FRANKFURT (Reuters) – The German state of Saxony, among the hardest hit by surging COVID-19 infections, will start vaccinating at-risk children under 12 years of age from Wednesday, even though the approved paediatric shot will not be available before next week.
The early launch follows a recommendation by Saxony’s vaccination commission on Dec. 1 to give one third of the 30 microgram dose of the BioNTech/Pfizer vaccine for adults to children at risk of severe COVID-19 or children in contact with people with chronic conditions.
The Helios Herzzentrum hospital confirmed the vaccination campaign, first reported by daily Saechsische Zeitung.

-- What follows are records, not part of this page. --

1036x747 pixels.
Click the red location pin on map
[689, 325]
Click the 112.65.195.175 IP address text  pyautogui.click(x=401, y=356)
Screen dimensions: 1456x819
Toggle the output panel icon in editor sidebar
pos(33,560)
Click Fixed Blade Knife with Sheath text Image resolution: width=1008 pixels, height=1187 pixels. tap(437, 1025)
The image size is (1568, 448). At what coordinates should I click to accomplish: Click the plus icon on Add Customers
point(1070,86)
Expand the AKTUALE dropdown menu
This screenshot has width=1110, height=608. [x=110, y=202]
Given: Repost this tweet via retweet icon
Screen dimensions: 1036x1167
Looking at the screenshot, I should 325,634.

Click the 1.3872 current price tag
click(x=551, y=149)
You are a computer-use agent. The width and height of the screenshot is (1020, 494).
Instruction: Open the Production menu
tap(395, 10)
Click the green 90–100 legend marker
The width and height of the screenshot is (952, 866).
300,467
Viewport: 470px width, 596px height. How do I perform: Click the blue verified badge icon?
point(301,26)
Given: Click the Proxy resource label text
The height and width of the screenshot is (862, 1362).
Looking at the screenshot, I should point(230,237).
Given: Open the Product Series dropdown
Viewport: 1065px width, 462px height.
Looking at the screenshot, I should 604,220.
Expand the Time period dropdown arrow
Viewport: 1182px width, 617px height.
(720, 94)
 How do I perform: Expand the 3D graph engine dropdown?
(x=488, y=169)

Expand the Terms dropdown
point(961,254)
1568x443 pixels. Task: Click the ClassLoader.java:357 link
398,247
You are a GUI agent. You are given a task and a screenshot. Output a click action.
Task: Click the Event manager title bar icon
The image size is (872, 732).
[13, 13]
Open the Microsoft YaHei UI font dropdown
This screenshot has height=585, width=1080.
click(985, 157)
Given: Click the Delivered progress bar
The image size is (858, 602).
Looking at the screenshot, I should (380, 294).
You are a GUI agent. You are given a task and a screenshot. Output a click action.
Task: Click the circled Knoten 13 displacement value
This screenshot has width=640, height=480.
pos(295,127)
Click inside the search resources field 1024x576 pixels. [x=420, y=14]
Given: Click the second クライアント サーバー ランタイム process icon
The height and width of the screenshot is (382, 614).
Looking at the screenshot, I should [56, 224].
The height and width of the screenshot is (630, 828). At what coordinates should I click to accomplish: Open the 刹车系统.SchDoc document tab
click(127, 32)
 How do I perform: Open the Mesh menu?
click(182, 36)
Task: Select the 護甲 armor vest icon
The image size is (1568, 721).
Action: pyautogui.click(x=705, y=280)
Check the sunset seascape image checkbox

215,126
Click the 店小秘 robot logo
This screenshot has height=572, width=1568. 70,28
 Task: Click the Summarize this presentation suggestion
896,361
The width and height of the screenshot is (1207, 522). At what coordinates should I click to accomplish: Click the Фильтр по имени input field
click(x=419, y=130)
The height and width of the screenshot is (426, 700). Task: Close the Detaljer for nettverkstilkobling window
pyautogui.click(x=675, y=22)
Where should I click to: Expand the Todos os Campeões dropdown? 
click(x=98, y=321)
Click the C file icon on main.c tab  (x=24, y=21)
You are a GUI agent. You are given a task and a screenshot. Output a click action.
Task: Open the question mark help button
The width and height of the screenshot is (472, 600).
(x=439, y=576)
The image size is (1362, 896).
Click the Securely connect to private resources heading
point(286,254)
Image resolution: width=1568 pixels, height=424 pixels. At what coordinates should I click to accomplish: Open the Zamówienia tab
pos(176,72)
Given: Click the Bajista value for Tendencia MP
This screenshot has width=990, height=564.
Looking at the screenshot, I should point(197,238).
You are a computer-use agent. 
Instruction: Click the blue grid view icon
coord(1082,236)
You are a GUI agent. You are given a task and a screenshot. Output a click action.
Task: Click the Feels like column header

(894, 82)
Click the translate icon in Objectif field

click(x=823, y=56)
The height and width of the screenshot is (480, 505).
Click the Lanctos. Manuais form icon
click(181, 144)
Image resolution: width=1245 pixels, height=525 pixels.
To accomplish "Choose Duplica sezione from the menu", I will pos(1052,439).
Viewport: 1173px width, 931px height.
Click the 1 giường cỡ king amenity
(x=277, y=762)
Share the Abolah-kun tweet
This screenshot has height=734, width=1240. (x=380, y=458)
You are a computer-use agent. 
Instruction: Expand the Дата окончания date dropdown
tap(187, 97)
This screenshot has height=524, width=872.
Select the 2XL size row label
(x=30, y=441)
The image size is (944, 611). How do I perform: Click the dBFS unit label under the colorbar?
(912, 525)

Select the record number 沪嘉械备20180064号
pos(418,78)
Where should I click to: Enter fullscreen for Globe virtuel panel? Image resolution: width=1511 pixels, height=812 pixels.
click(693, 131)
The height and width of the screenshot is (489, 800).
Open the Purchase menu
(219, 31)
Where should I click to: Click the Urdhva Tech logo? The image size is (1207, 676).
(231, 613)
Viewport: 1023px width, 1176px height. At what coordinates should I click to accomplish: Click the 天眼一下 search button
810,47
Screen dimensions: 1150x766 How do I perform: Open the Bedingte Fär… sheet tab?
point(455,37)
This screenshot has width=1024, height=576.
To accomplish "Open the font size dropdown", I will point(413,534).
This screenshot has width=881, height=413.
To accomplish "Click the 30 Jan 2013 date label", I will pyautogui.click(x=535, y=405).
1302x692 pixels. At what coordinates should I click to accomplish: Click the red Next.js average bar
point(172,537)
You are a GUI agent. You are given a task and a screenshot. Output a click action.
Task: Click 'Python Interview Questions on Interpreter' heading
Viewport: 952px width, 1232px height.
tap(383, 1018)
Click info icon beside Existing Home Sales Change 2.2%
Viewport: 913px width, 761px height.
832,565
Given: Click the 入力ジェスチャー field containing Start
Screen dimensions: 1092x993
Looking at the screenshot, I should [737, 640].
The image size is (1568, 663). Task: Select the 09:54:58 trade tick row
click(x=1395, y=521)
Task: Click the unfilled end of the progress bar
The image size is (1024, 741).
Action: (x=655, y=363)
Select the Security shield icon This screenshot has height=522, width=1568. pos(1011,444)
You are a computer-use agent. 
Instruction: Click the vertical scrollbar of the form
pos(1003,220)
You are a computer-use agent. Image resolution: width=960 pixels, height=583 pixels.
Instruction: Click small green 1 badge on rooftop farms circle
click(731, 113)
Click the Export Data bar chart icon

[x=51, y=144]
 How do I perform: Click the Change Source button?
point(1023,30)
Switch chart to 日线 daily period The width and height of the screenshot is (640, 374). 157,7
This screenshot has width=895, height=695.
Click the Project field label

The European Medicines Agency (EMA) on Nov. 25 cleared for use in younger children a dedicated 10 microgram vaccine version that will be bottled by the manufacturers and delivered in Europe from Dec. 13.
Other European countries have forged ahead. In hard-hit Austria some provinces have been vaccinating five to 11-year-old children with a lower dose of the adult vaccine even before the EU recommendation. Denmark followed suit with that method in late November, saying there was no time to lose amid rising infections among the youngest.
Germany is among the hardest hit by the current wave of infections in Western Europe. Within Germany, Saxony is one of the worst hit by cases and COVID-19 patients needing intensive care and also the regional state with the overall lowest vaccination rate.
BioNTech said it does not comment on off-label use, or application by physicians outside the approved circumstances of use.
Saxony’s health ministry did not immediately respond to a request for comment.